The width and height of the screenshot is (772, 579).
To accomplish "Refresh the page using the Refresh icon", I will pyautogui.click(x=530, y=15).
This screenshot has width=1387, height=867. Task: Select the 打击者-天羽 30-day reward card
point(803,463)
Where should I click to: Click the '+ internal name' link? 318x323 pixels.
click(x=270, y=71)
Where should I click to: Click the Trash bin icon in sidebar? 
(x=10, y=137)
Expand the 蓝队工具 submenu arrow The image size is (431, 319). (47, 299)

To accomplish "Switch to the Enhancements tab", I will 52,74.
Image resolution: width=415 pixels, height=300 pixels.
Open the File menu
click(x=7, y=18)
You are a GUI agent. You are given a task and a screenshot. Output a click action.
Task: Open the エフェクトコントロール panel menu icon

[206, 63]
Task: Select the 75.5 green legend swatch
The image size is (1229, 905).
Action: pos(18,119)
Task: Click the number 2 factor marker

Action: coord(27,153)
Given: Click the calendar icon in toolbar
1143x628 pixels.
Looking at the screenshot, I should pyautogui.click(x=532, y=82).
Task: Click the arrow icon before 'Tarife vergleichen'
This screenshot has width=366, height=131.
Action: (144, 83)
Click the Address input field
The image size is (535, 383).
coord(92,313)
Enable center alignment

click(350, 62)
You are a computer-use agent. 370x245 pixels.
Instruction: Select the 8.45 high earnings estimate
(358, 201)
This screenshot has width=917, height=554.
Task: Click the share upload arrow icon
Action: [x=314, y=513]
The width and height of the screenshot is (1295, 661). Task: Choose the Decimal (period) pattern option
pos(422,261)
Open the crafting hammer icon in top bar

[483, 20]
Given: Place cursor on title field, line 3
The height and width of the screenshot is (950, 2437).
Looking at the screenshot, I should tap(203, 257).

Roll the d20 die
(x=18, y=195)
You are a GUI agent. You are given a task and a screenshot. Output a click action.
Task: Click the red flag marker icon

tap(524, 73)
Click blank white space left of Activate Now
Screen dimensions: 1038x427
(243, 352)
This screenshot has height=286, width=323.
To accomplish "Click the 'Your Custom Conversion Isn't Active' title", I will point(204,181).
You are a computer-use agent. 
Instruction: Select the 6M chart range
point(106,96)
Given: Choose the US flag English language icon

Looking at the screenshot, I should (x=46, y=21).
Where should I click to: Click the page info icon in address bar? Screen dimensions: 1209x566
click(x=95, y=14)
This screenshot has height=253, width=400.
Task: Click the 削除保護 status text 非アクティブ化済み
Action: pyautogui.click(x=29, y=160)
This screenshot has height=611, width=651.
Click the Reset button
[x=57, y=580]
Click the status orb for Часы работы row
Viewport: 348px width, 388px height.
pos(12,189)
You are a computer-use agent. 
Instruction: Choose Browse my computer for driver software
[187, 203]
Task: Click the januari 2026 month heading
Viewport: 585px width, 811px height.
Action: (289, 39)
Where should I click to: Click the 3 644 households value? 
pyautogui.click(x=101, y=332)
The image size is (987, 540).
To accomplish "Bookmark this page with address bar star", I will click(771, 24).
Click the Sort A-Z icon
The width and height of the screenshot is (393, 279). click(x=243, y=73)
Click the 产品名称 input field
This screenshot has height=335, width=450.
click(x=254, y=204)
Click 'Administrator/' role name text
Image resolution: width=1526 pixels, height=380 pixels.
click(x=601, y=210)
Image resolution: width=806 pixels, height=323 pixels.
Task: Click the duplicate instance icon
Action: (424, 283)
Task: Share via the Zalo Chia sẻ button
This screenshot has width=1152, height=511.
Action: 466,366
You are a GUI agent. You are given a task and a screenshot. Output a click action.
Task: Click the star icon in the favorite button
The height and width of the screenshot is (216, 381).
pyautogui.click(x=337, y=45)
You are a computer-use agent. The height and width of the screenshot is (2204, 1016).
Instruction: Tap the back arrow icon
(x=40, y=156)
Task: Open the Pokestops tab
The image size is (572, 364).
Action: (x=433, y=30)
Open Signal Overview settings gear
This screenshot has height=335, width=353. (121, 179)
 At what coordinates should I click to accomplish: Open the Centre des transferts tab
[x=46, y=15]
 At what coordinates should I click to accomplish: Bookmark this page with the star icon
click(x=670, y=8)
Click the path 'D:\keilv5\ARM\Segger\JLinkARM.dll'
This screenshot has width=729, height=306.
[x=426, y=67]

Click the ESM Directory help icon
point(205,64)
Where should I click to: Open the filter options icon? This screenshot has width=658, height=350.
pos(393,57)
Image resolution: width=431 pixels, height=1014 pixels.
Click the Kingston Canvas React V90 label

◆ Requirement ◆
Retype the material above exactly as given.

◆ Result for this exercise ◆
The width and height of the screenshot is (772, 579).
To accomplish "Refresh the page using the Refresh icon", I will pyautogui.click(x=530, y=15).
This screenshot has width=1387, height=867. Task: Select the 打击者-天羽 30-day reward card
point(803,463)
Where should I click to: Click the '+ internal name' link? 318x323 pixels.
click(x=270, y=71)
Where should I click to: Click the Trash bin icon in sidebar? 
(x=10, y=137)
Expand the 蓝队工具 submenu arrow The image size is (431, 319). (47, 299)

To accomplish "Switch to the Enhancements tab", I will 52,74.
Image resolution: width=415 pixels, height=300 pixels.
Open the File menu
click(x=7, y=18)
You are a GUI agent. You are given a task and a screenshot. Output a click action.
Task: Open the エフェクトコントロール panel menu icon

[206, 63]
Task: Select the 75.5 green legend swatch
The image size is (1229, 905).
Action: pos(18,119)
Task: Click the number 2 factor marker

Action: coord(27,153)
Given: Click the calendar icon in toolbar
1143x628 pixels.
Looking at the screenshot, I should pyautogui.click(x=532, y=82).
Task: Click the arrow icon before 'Tarife vergleichen'
This screenshot has width=366, height=131.
Action: (144, 83)
Click the Address input field
The image size is (535, 383).
coord(92,313)
Enable center alignment

click(350, 62)
You are a computer-use agent. 370x245 pixels.
Instruction: Select the 8.45 high earnings estimate
(358, 201)
This screenshot has width=917, height=554.
Task: Click the share upload arrow icon
Action: [x=314, y=513]
The width and height of the screenshot is (1295, 661). Task: Choose the Decimal (period) pattern option
pos(422,261)
Open the crafting hammer icon in top bar

[483, 20]
Given: Place cursor on title field, line 3
The height and width of the screenshot is (950, 2437).
Looking at the screenshot, I should tap(203, 257).

Roll the d20 die
(x=18, y=195)
You are a GUI agent. You are given a task and a screenshot. Output a click action.
Task: Click the red flag marker icon

tap(524, 73)
Click blank white space left of Activate Now
Screen dimensions: 1038x427
(243, 352)
This screenshot has height=286, width=323.
To accomplish "Click the 'Your Custom Conversion Isn't Active' title", I will point(204,181).
You are a computer-use agent. 
Instruction: Select the 6M chart range
point(106,96)
Given: Choose the US flag English language icon

Looking at the screenshot, I should (x=46, y=21).
Where should I click to: Click the page info icon in address bar? Screen dimensions: 1209x566
click(x=95, y=14)
This screenshot has height=253, width=400.
Task: Click the 削除保護 status text 非アクティブ化済み
Action: pyautogui.click(x=29, y=160)
This screenshot has height=611, width=651.
Click the Reset button
[x=57, y=580]
Click the status orb for Часы работы row
Viewport: 348px width, 388px height.
pos(12,189)
You are a computer-use agent. 
Instruction: Choose Browse my computer for driver software
[187, 203]
Task: Click the januari 2026 month heading
Viewport: 585px width, 811px height.
Action: (289, 39)
Where should I click to: Click the 3 644 households value? 
pyautogui.click(x=101, y=332)
The image size is (987, 540).
To accomplish "Bookmark this page with address bar star", I will click(771, 24).
Click the Sort A-Z icon
The width and height of the screenshot is (393, 279). click(x=243, y=73)
Click the 产品名称 input field
This screenshot has height=335, width=450.
click(x=254, y=204)
Click 'Administrator/' role name text
Image resolution: width=1526 pixels, height=380 pixels.
click(x=601, y=210)
Image resolution: width=806 pixels, height=323 pixels.
Task: Click the duplicate instance icon
Action: (424, 283)
Task: Share via the Zalo Chia sẻ button
This screenshot has width=1152, height=511.
Action: 466,366
You are a GUI agent. You are given a task and a screenshot. Output a click action.
Task: Click the star icon in the favorite button
The height and width of the screenshot is (216, 381).
pyautogui.click(x=337, y=45)
You are a computer-use agent. The height and width of the screenshot is (2204, 1016).
Instruction: Tap the back arrow icon
(x=40, y=156)
Task: Open the Pokestops tab
The image size is (572, 364).
Action: (x=433, y=30)
Open Signal Overview settings gear
This screenshot has height=335, width=353. (121, 179)
 At what coordinates should I click to accomplish: Open the Centre des transferts tab
[x=46, y=15]
 At what coordinates should I click to accomplish: Bookmark this page with the star icon
click(x=670, y=8)
Click the path 'D:\keilv5\ARM\Segger\JLinkARM.dll'
This screenshot has width=729, height=306.
[x=426, y=67]

Click the ESM Directory help icon
point(205,64)
Where should I click to: Open the filter options icon? This screenshot has width=658, height=350.
pos(393,57)
Image resolution: width=431 pixels, height=1014 pixels.
Click the Kingston Canvas React V90 label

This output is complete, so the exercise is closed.